Jerusalem, March 11 - Israel’s intelligence community assesses that Mojtaba Khamenei, the individual chosen as Iran’s new supreme leader, sustained light wounds during an Israeli-U.S. combined air campaign and that those injuries explain why he has not appeared in public, a senior Israeli official said.
Officials in Tehran’s power structure, including the Islamic Revolutionary Guards Corps, are reported to have pushed through Mojtaba Khamenei’s selection. According to the reporting, the Guards viewed him as a more pliant iteration of his father, believing he would endorse the hardline policies the Guards favor.
Three senior Iranian sources, alongside a reformist former official and another insider, told interlocutors that Mojtaba Khamenei’s elevation could translate into a more aggressive posture abroad and stricter repression at home. Those accounts describe a leadership transition shaped by internal power dynamics rather than broad consensus.
Separately, Israel’s defense minister, Israel Katz, stated last week that any leader appointed by Iran’s present leadership would "be an unequivocal target for elimination." That comment underscores the heightened security environment and identifies leaders associated with the current Iranian power bloc as explicit targets under Israel’s stated posture.
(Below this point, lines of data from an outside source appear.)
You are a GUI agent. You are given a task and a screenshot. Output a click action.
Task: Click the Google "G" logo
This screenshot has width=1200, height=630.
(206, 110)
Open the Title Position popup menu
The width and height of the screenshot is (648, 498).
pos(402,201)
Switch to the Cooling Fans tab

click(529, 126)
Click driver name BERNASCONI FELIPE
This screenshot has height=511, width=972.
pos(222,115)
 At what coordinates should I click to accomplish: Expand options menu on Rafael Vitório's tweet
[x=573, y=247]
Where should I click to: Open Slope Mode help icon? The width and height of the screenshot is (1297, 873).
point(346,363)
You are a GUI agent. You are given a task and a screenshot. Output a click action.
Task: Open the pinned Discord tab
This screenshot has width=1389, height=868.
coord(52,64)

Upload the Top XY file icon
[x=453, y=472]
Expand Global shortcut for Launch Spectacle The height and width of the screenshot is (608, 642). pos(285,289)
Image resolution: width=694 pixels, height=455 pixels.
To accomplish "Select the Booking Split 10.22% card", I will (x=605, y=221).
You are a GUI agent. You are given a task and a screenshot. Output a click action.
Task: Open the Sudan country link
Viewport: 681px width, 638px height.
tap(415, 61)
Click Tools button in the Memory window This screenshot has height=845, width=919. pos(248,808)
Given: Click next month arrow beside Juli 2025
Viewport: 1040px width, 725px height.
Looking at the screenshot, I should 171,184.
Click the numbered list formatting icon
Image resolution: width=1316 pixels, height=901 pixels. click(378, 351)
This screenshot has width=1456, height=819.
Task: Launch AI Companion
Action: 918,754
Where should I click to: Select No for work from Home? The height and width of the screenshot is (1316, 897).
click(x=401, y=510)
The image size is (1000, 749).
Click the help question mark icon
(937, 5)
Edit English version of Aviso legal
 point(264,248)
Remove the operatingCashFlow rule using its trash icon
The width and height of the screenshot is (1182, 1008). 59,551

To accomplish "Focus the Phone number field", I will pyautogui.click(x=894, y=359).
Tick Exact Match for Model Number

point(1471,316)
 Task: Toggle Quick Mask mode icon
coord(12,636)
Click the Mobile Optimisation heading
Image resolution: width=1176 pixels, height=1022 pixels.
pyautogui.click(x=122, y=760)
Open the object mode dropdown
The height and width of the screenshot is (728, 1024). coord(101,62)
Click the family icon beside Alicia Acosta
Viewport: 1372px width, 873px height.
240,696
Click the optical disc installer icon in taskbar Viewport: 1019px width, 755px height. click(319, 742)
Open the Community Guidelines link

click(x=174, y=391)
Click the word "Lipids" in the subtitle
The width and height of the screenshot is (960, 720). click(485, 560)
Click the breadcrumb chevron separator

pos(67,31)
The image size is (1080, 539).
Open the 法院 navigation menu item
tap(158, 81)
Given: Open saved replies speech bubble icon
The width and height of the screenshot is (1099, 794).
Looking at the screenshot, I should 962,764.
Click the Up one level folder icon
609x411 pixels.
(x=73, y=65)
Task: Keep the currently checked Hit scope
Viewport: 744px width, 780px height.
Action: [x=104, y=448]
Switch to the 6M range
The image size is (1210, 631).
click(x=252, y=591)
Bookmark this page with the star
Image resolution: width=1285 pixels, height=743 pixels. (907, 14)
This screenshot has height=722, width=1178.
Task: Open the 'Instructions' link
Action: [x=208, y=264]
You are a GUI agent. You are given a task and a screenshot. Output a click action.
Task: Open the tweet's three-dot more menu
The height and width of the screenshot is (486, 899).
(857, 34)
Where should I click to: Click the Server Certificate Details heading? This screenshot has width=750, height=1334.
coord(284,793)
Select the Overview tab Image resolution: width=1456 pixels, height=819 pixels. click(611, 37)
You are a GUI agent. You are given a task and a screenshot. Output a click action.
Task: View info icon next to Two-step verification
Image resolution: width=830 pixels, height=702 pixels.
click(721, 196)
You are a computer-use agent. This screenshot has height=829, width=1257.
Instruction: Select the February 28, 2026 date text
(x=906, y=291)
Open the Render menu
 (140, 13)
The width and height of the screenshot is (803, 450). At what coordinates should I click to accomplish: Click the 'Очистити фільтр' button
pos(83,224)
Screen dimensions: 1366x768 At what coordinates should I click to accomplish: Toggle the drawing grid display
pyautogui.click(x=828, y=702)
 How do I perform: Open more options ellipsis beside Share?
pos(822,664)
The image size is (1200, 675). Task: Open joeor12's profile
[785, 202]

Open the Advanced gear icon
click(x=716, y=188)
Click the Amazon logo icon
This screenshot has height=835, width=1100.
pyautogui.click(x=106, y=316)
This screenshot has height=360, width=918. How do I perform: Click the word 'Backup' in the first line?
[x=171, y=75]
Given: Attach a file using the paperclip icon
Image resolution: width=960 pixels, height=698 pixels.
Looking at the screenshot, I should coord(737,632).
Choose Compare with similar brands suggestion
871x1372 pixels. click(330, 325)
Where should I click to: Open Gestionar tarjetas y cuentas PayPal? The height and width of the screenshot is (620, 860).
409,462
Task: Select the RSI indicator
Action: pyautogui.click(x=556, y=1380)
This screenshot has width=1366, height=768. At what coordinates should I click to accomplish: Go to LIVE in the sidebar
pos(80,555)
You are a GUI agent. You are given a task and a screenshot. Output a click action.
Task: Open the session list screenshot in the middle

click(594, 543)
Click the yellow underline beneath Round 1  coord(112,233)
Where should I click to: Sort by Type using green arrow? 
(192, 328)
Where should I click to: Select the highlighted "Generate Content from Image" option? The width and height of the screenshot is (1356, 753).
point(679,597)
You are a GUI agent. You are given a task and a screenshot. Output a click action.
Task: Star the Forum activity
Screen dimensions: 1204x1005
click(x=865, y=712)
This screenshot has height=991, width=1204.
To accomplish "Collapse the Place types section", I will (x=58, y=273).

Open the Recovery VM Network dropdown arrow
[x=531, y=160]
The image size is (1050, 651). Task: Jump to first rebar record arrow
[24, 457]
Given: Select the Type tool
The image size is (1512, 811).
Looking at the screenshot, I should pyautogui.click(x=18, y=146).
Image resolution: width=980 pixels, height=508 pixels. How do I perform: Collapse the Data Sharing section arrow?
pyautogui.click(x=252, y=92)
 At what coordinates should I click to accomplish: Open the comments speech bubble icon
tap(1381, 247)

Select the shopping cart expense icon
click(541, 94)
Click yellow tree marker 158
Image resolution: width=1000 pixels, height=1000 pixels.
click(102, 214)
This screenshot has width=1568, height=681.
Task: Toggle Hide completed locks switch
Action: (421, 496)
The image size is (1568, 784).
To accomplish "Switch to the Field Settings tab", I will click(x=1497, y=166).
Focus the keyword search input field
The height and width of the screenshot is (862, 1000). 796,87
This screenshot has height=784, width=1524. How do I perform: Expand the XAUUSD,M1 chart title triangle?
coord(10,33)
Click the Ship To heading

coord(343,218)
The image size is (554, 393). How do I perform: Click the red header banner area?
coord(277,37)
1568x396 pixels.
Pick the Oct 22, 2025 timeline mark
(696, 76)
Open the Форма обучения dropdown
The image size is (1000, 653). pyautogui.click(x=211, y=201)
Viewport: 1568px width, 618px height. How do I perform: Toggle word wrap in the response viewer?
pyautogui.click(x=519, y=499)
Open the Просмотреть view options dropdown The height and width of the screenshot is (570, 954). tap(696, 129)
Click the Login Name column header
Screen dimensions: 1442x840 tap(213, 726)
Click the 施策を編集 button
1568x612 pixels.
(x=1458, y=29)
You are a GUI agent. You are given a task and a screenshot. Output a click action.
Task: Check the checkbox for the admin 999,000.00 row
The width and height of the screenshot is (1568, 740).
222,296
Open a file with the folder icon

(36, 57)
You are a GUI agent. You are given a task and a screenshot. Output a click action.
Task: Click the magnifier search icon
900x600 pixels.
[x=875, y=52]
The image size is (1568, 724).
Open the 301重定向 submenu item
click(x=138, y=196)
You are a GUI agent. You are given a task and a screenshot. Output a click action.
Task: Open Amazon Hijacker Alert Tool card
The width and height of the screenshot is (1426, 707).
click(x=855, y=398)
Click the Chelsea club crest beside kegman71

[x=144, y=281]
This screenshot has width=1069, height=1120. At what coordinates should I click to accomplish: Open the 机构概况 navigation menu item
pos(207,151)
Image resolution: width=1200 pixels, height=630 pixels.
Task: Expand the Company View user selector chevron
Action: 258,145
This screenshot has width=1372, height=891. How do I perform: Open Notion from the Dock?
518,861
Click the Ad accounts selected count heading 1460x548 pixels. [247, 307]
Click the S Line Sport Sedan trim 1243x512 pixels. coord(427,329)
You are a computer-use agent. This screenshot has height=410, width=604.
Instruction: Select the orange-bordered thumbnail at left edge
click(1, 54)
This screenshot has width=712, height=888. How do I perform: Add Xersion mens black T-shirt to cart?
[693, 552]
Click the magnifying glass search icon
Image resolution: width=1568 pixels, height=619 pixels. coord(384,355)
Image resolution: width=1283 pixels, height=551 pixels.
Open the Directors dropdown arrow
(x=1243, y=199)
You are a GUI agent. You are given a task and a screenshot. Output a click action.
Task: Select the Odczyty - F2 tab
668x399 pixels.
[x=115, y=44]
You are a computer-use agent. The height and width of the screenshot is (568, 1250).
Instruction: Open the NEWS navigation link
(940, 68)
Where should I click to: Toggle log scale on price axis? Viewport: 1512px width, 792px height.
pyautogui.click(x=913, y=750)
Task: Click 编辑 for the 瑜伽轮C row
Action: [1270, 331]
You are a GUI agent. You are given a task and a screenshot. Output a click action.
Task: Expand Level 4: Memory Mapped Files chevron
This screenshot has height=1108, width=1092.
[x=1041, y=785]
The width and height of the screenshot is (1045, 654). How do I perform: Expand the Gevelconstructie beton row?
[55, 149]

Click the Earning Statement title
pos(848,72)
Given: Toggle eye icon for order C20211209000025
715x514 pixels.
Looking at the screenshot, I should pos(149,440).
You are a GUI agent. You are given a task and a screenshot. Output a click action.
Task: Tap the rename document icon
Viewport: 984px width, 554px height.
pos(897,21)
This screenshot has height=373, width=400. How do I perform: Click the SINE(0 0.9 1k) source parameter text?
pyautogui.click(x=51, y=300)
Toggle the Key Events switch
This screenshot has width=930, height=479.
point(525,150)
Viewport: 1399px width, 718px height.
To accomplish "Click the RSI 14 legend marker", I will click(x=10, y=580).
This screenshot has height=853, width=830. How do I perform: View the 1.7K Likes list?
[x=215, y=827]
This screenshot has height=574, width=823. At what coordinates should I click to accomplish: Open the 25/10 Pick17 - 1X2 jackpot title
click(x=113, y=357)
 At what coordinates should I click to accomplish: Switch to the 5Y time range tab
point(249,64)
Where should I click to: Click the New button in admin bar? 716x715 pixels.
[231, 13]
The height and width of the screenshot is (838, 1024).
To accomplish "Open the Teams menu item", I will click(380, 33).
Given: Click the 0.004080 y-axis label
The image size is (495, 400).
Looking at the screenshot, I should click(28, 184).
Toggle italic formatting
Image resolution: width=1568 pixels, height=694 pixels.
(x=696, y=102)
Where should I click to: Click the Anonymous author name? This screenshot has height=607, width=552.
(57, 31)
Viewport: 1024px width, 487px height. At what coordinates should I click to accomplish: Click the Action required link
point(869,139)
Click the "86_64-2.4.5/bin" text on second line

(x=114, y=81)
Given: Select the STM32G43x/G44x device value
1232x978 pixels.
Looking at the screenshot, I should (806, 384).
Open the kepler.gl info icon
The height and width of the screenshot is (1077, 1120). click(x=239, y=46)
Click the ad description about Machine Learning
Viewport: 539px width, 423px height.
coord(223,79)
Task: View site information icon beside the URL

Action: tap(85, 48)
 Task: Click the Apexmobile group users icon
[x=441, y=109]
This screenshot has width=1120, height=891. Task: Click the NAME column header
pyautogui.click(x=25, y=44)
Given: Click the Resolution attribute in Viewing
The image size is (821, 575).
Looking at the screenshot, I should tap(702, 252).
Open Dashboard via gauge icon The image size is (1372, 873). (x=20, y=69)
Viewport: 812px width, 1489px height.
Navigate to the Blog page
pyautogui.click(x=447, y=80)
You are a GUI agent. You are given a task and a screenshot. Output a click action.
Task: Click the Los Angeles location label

The assessment that Mojtaba Khamenei was lightly wounded comes amid these reports about the internal Iranian selection process and the anticipated policy direction under his leadership. The combination of reported injuries, a rapid installation backed by the Revolutionary Guards, and public statements from Israeli officials frames a tense and uncertain phase in the region’s political landscape.
Context and sourcing limitations
The accounts in this article reflect assessments attributed to an Israeli official, statements by Iran-linked sources described as senior, and a quotation from Israel’s defense minister. Where details remain limited in these accounts, the article reports those limitations rather than filling gaps with additional inference.